Alors que le dépouillement des votes du 11 janvier dernier se poursuit, l’impatience gagne les états-majors des formations politiques. Face à cette montée d’adrénaline, la Cour constitutionnelle a apporté des précisions cruciales sur le calendrier légal, fixant un délai de 72 heures après la réception des données de la CENA pour la proclamation des résultats définitifs.

Quatre jours après le double scrutin législatif et communal, le Bénin retient son souffle. Dans les sièges des partis politiques, l’ambiance n’est plus aux promesses de campagne, mais à une attente fiévreuse qui, pour beaucoup, « fait le lit à l’angoisse ». Si le calme règne globalement dans le pays, l’enjeu des chiffres cristallise toutes les attentions.

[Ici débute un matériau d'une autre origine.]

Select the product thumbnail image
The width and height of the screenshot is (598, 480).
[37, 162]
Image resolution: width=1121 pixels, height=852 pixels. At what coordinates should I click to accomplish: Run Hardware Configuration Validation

La CENA face au défi de la logistique couplée

La Commission Électorale Nationale Autonome (CENA) se retrouve au centre de toutes les interrogations. L’organisation simultanée des législatives et des communales a mis à rude épreuve la machine électorale. Malgré les efforts déployés, des retards de démarrage ont été notés dans certaines circonscriptions le jour du vote, compliquant la tâche des agents électoraux pour la compilation des résultats. C’est de la célérité de la CENA à transmettre les résultats certifiés que dépend désormais le déclenchement de l’étape finale à la Cour.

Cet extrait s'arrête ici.